All lines from the one containing "Instruction: Discard changes" through the end of the data below are to be repeated exactly, with pictures left out.

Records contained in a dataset
>>>

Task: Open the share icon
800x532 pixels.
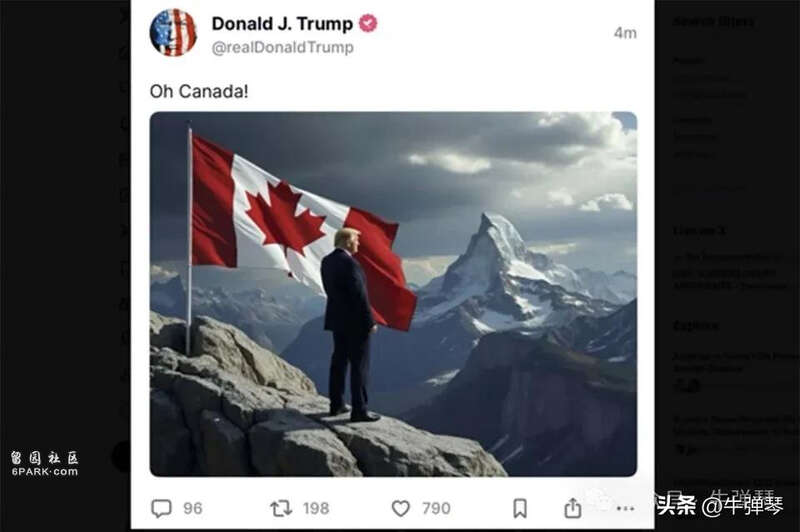Action: tap(572, 508)
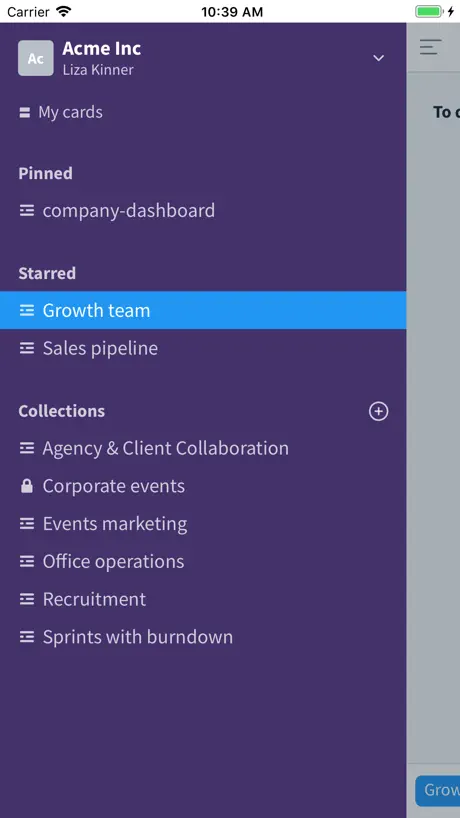The height and width of the screenshot is (818, 460).
Task: Open Events marketing collection
Action: tap(203, 524)
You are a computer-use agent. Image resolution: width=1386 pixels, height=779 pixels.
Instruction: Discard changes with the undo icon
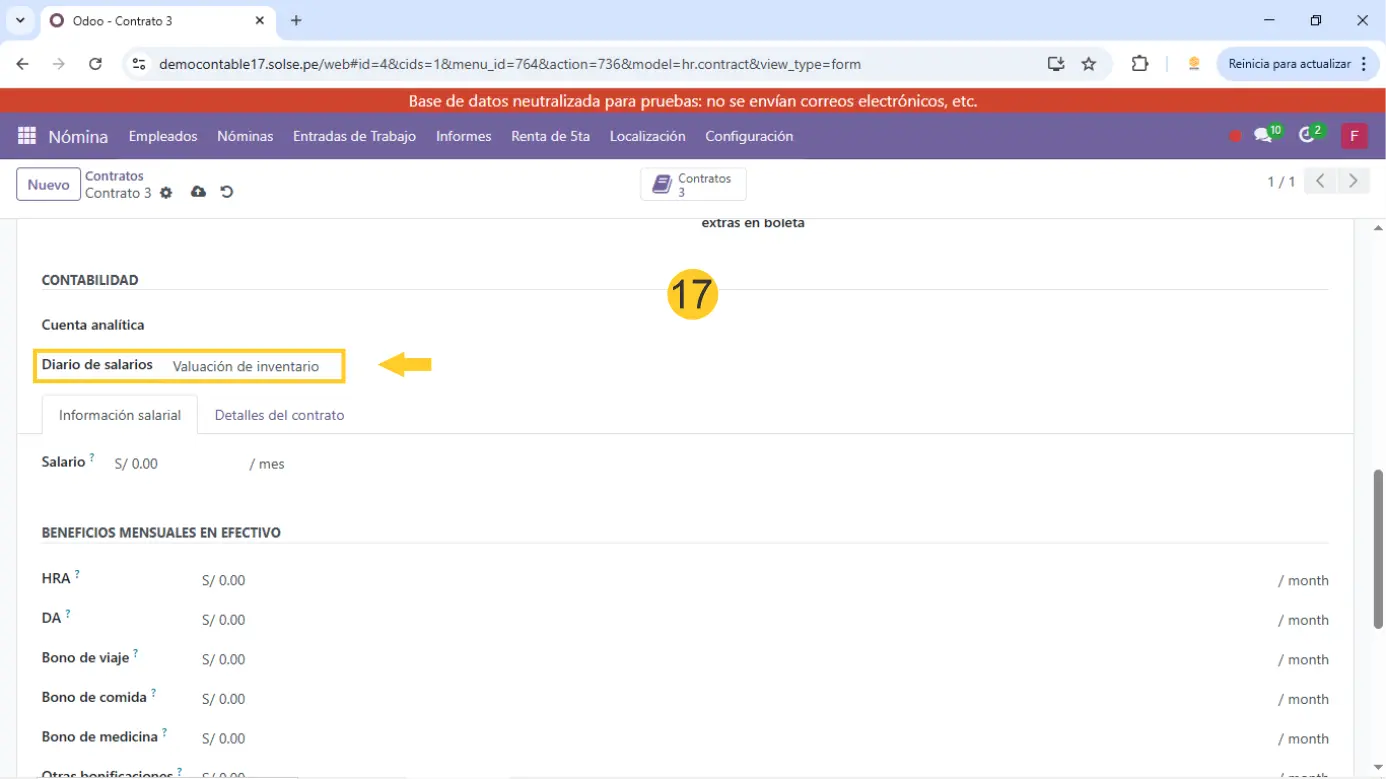coord(227,192)
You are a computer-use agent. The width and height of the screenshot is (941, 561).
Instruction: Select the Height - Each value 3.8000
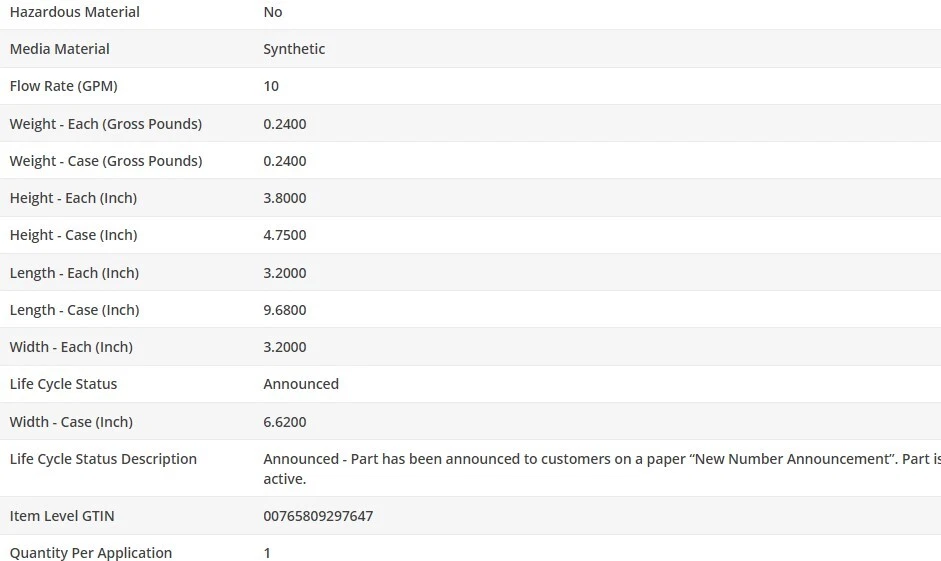[x=285, y=198]
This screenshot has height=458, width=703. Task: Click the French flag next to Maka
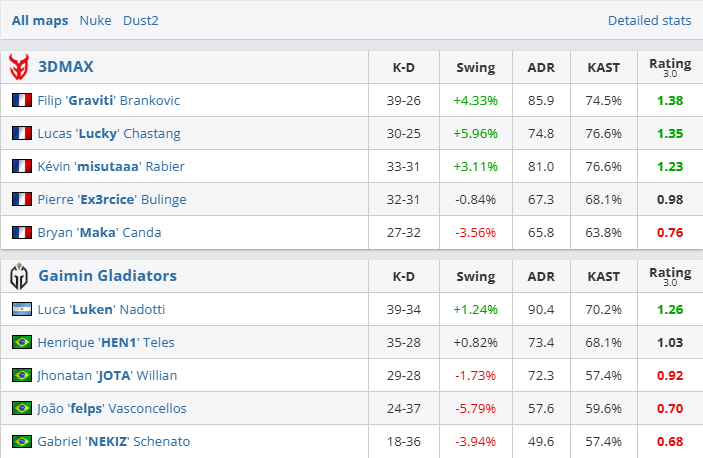21,233
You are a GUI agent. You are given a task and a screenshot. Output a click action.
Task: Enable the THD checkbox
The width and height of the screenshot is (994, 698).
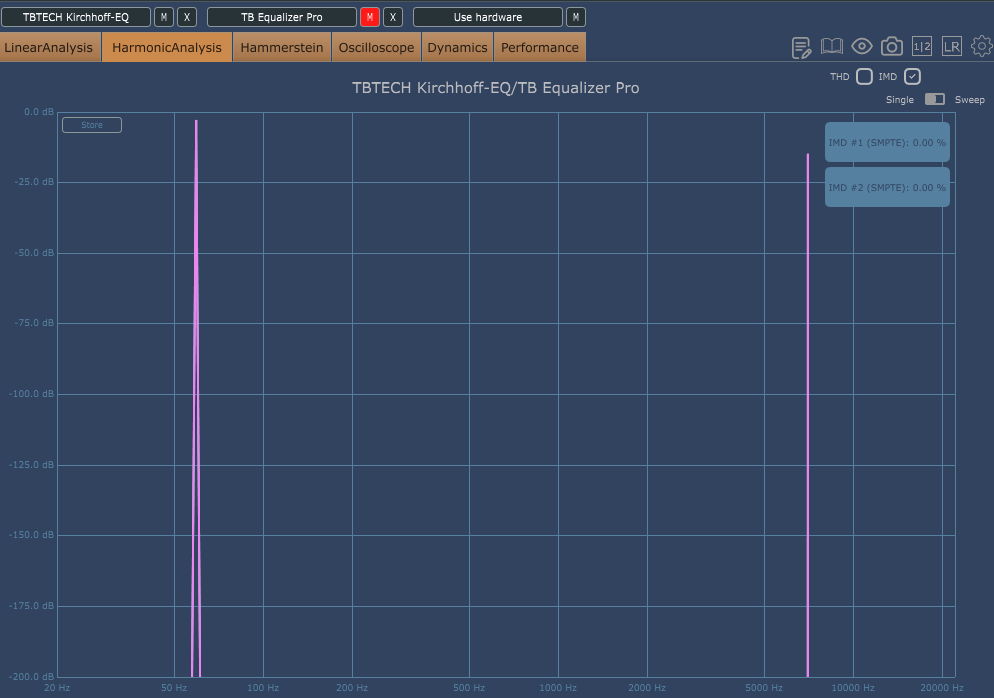pyautogui.click(x=864, y=77)
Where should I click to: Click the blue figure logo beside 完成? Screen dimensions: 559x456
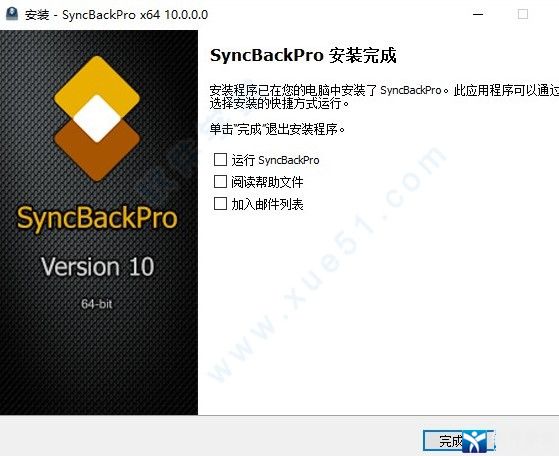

<<<

SOLUTION TO THIS TASK ->
Instruction: Discard changes with the undo icon
coord(227,192)
You are a computer-use agent. The width and height of the screenshot is (941, 561).
Instruction: Select the Height - Each value 3.8000
[x=285, y=198]
This screenshot has height=458, width=703. Task: Click the French flag next to Maka
21,233
You are a GUI agent. You are given a task and a screenshot. Output a click action.
Task: Enable the THD checkbox
The width and height of the screenshot is (994, 698).
pyautogui.click(x=864, y=77)
Where should I click to: Click the blue figure logo beside 完成? Screen dimensions: 559x456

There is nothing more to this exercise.